1. Initial alignment of Illumina reads with ELAND
2. Partitioning the reads into “genome” bins of several kilobases
3. Local realignment with cross_match in highly parallelized fashion
4. SNV calling with their “Most Probable Genotype” (MPG) method
5. Removal of variants with any evidence in the Germline, or ones in dbSNP

The 175,768 novel tumor-specific SNVs were classified as coding (807) or noncoding (174,961). Some 513 of 807 coding variants were nonsynonymous. Of these, 101 were selected for validation; 84 got validation results and 75 somatic coding mutations (89%) were confirmed. Unsurprisingly, Dr. Margulies used his group’s expertise in comparative genomics to closely examine the noncoding variants as well. His group recently annotated “Chai” regions of the human genome, which bear evidence of evolutionary constraint that suggest functional relevance. Some 10,285 of the 174,961 fell within Chai regions, and among them were ~2,000 variants predicted to dramatically alter the local structure of DNA (suggesting regulatory changes).

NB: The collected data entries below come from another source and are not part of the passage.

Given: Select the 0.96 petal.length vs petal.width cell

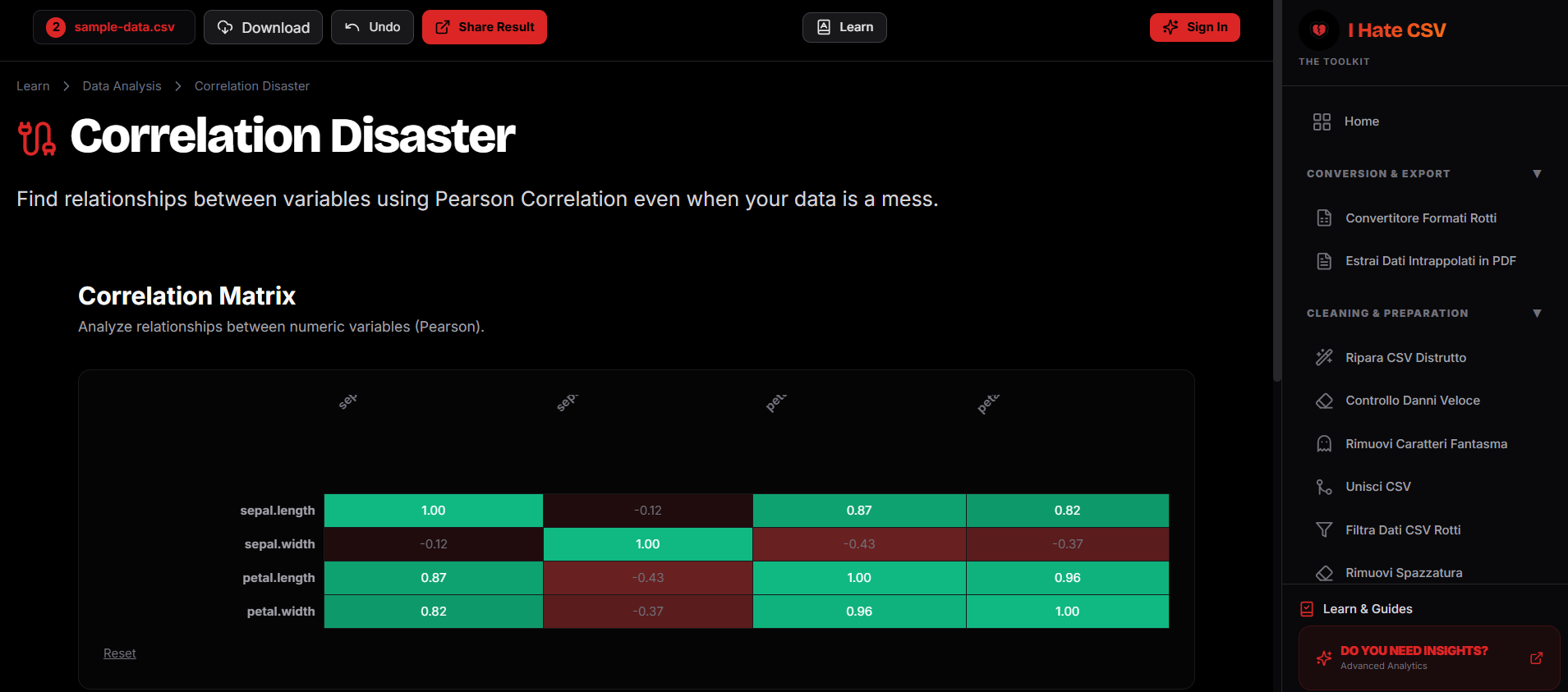Looking at the screenshot, I should point(1067,578).
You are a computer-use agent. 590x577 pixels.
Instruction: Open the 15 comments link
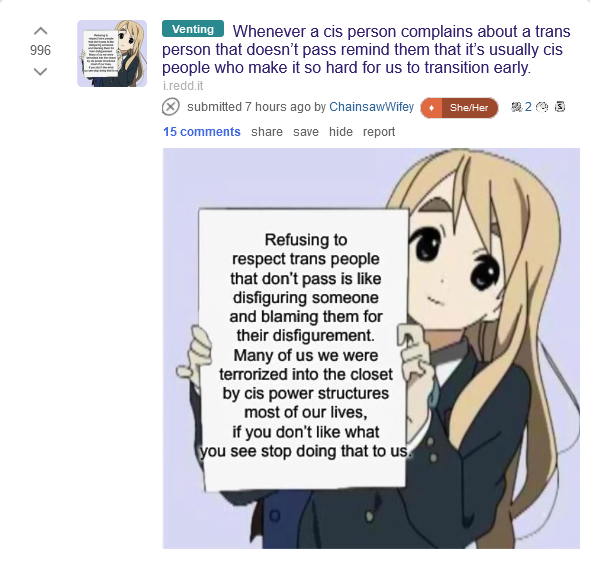coord(201,132)
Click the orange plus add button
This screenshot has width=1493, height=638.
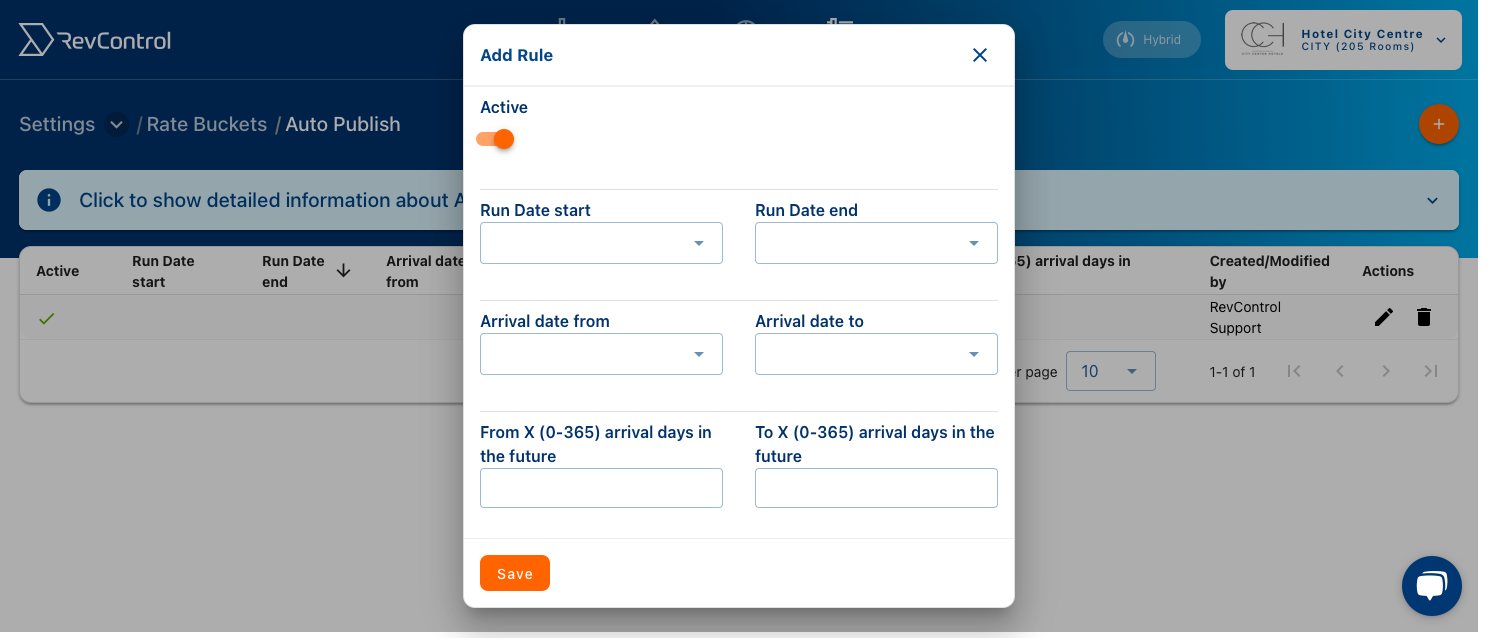pyautogui.click(x=1439, y=124)
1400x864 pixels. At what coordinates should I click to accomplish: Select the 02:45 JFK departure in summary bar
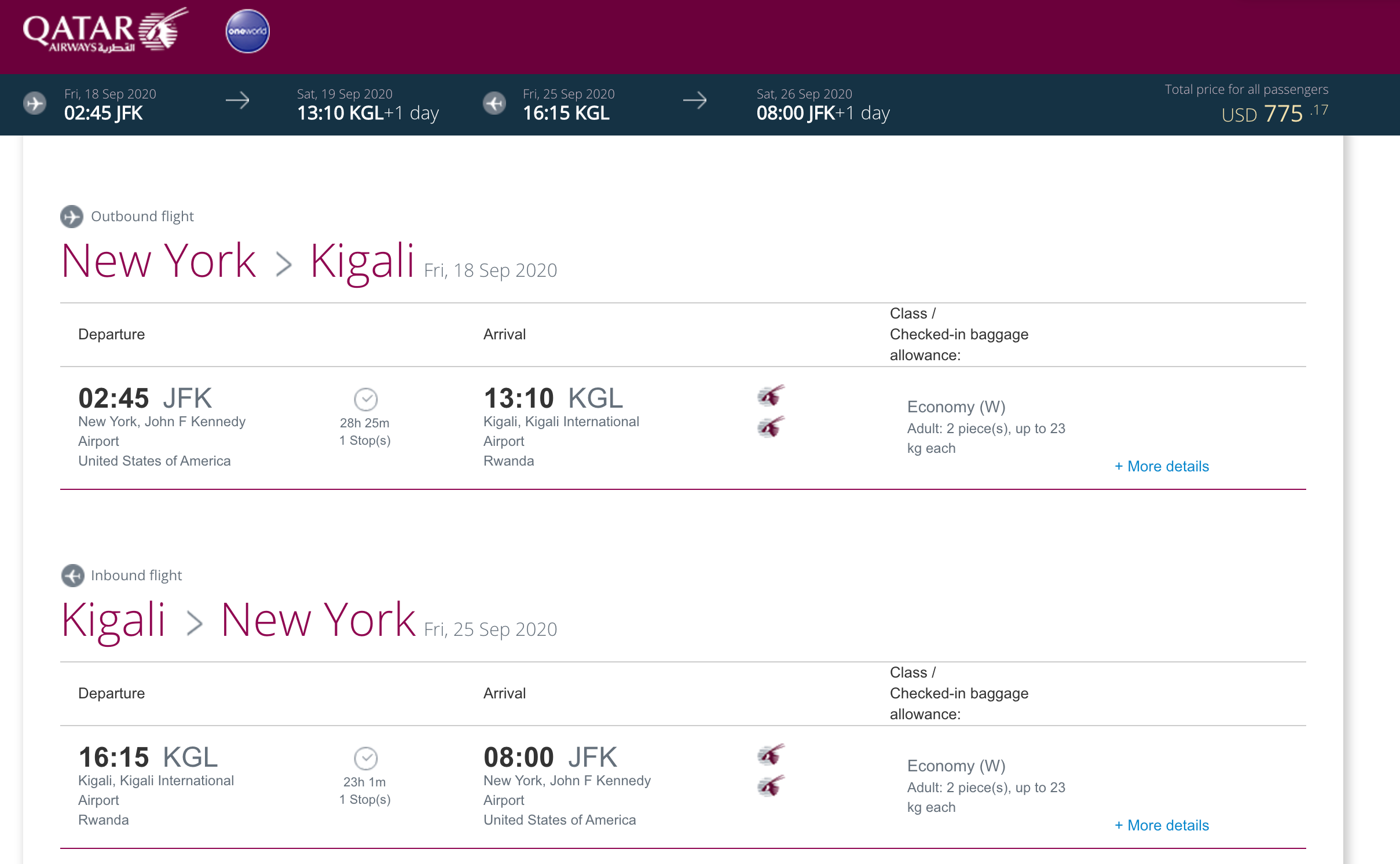pos(104,113)
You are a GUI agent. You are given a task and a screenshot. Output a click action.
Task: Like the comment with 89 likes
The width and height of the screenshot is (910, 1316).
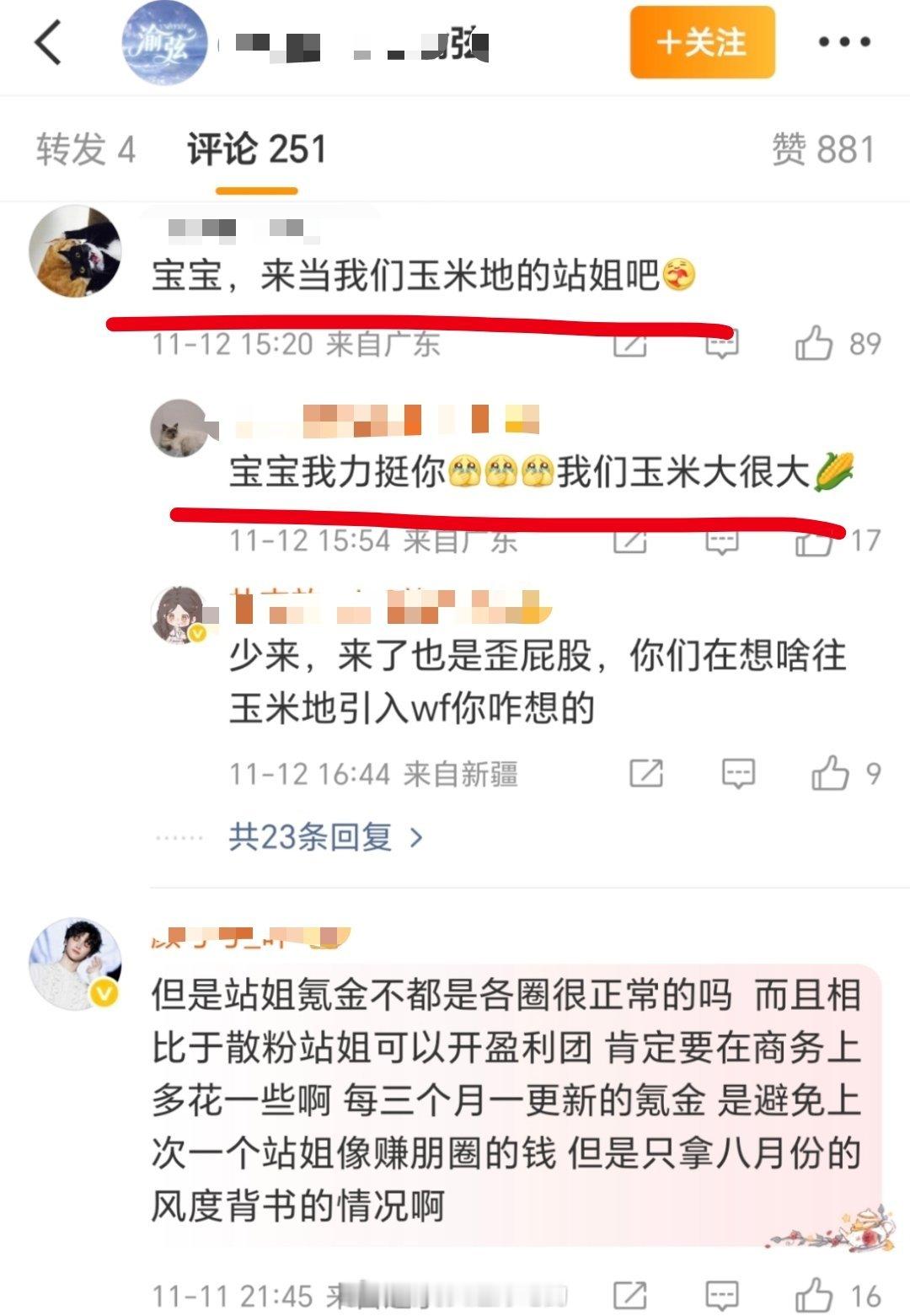point(838,344)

Sequencing Pre- and Post-Treatment Lung Cancer

Ian Bosdet of BC Cancer Agency presented some very interesting work on mutational profiling of pre- and post-treatment lung cancer tumors. His group had the opportunity to participate in a clinical trial at BCCA in which carefully-selected, treatment-naive NSCLC patients underwent a standard therapeutic program. First, each patient underwent a pre-treatment evaluation and biopsy. Next, they received erlotinib (an EGFR inhibitor) until the disease inevitably progressed. Then, another biopsy that was sent for pathology review, as well as DNA/RNA extraction for sequencing. Transcriptome sequencing yielded some interesting findings. For example, the expression of one gene (IER5L or IER5C, it’s hard to read my own handwriting) was highly expressed in smokers that did not respond to treatment. A screen of unmapped transcript reads against viral genomes revealed the presence of Epstein-Barr Virus transcripts in one tumor that was later re-classified as EBV-positive lymphadenocarcinoma (?).

Mutational profiling for three patients was obtained via exome capture (Agilent) and sequencing of normal, pre-treatment tumor, and post-treatment tumor samples. Somatic mutations in PHACTR2 were seen only in pre-treatment samples. Mutations in a few genes (PRMT10, RanBP2) were found at both times, but a few (YY1AP1, SNX9) were only present after treatment, suggesting a role for these genes in progressive disease.